Gadis itu menatap jam tangannya lagi untuk ketiga kalinya. Sudah lebih dari 1 jam sejak pelayan memintanya menunggu disana dan tidak meninggalkan ruangan.
"Tuan Jafar meminta anda menunggu disini, Nona. Kami mohon jangan keluar ruangan sampai Beliau tiba," terlihat raut cemas diwajahnya saat itu.
Rasa cemas untuk dirinya sendiri tentu saja, dia tau benar apa yang bisa dilakukan Tuannya jika sampai hal buruk terjadi pada gadis didepannya kini, apalagi beberapa saat lalu Go Hae Ri memaksa untuk keluar dari tempat itu karena tidak sabar terlalu lama menunggu.
"Ya?"Pria itu berbicara melalui earphone.
"Baik," sahutnya lagi.
"Nona, kami mohon. Ini demi keselamatan anda." dia menatap Go Hae Ri, sedikit memaksa, tidak peduli dengan tatapan membunuh dari gadis dihadapannya.

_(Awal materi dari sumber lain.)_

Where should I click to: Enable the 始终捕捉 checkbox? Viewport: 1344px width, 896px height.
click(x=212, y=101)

Pelayan itu menunduk hormat, kemudian berbalik dan mengurung Go Hae Ri di ruangan itu lagi, ruang kerja Jafar dengan beberapa sofa saling berhadapan mengitari sebuah meja yang memang biasa digunakan untuk pertemuan dengan tamu-tamunya.

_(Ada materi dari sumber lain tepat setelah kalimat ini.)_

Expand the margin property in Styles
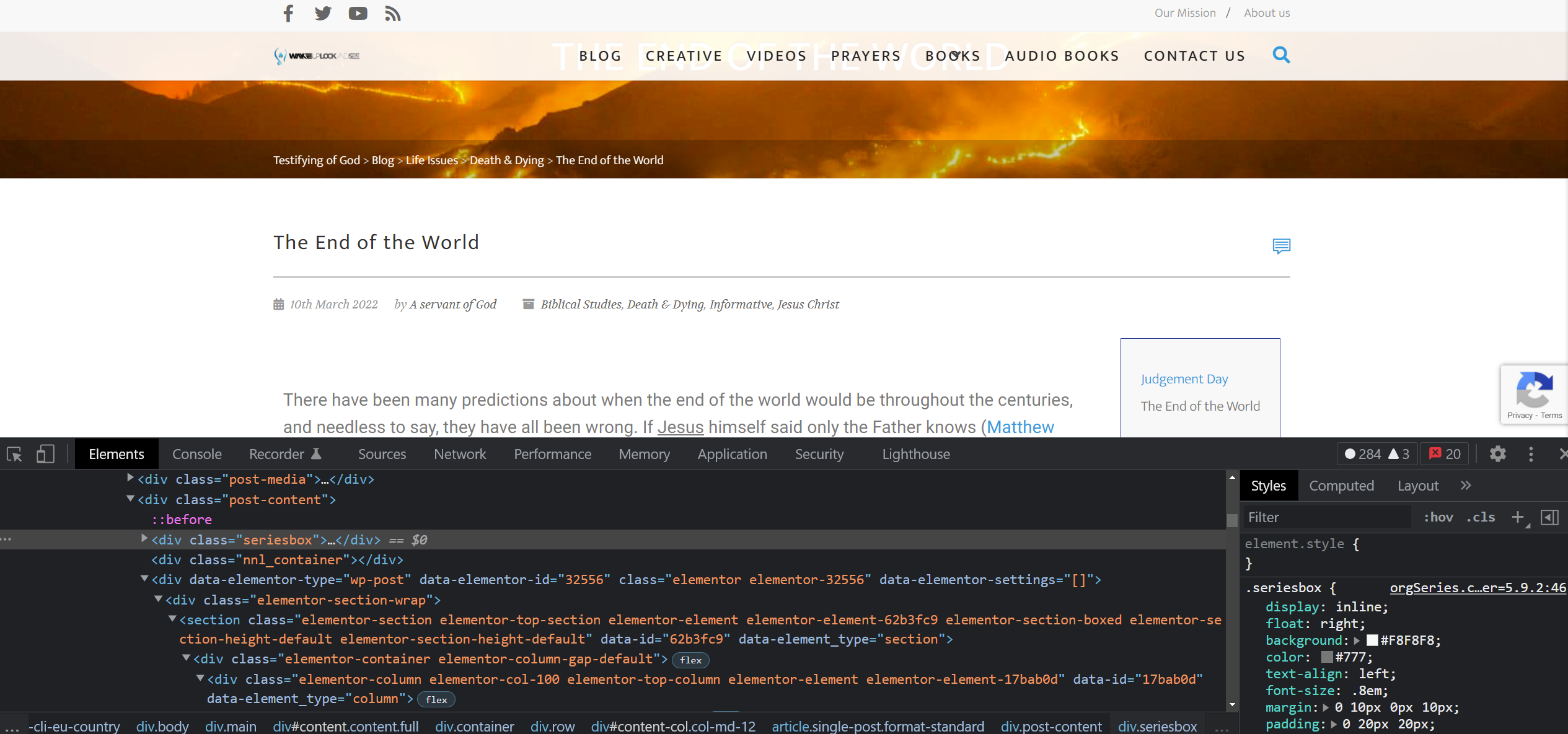click(1326, 707)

Bukan tanpa sebab, Go Hae Ri tahu benar alasan Putra Mahkota itu melakukan ini. Setelah kejadian penembakan tempo hari yang hampir membayahakan nyawanya membuat Jafar sedikit berlebihan terhadapnya. Seperti hari ini ketika dia harus menghadiri rapat mendadak dan membuat Go Hae Ri menunggu dirinya lebih lama dan dengan dalih keamanan mengurungnya ditempat sialan ini. Go Hae Ri kembali mengingat percakapannya dengan Jessica tempo hari.
"Sepertinya mereka mulai mencium langkah kita, walaupun rekanku mengatakan mereka belum tau bahwa kau dan aku berada dibalik semua ini. Kau harus lebih berhati-hati, Go Hae Ri!" Jesicca memperingatkannya beberapa hari yang lalu.
Jesicca benar, ia harus berhati-hati agar tidak ketahuan lawan bisnis mereka. Paling tidak sampai bisa memastikan bahwa proyek ini akan jatuh ke tangan mereka. Dia tidak akan membiarkan usahanya selama ini menjadi sia-sia.
Go Hae Ri tahu Jafar tertarik padanya, tapi belum ada jaminan pria itu akan memberikan proyek itu pada dirinya. Jafar bukan orang bodoh, dia sudah terlatih mengahadapi berbagai macam perempuan yang memanfaatkan kecantikannya untuk mengambil keuntungan dari Putra Mahkota itu. Karenanya Go Hae Ri menggunakan strategi lain untuk mendapatkannya. Memang butuh waktu lebih lama tapi dia yakin cara ini akan berhasil.
Sampai ada kejadian beberapa hari yang lalu.
Tembakan sniper berhasil menghentikan mobil yang akan membawanya ke Kerajaan Kiria. Go Hae Ri sudah bersiap mengambil pistol yang sudah dia siapkan dibalik roknya yang dapat digunakan dalam keadaan darurat. Dia keluar dari mobil, mengawasi sekitar mencari-cari dimana sniper itu berada. Sudah lama ia keluar dari NIS tapi instingnya masih kuat.
Sampai mereka dikejutkan dengan tembakan kedua, tapi anehnya tembakan itu tidak mengarah pada mereka. Go Hae Ri terus mencari namun pengawal segera membawanya pergi dari tempat itu, menyisakan tanda tanya dalam benaknya. Tidak mungkin tembakan sniper itu meleset mengingat dia mampu mengenai ban mobilnya yg sedang melaju.
Tak perlu waktu lama menebak siapa dalang dibalik itu. Iblis itu pasti sudah mendengar kabar bahwa ada pelobi lain yang menginginkan proyek pengeboran minyak itu. Karenanya dia mengirim seseorang untuk melenyapkan pengganggunya.
Samael.
Go Hae Ri bersumpah tidak akan melupakan nama itu sebelum bisa menghancurkannya. Sejujurnya Go Hae Ri tidak menginginkan ini. Ia tahu tidak ada hal baik dalam balas dendam, hanya akan membawanya pada kesakitan yang tak berujung. Balas dendam tidak akan membawa lelaki itu hidup kembali. Lelaki yang sudah merubah hidupnya. Lelaki yang membuat hidupnya kehilangan cahaya begitu lelaki itu meninggalkannya.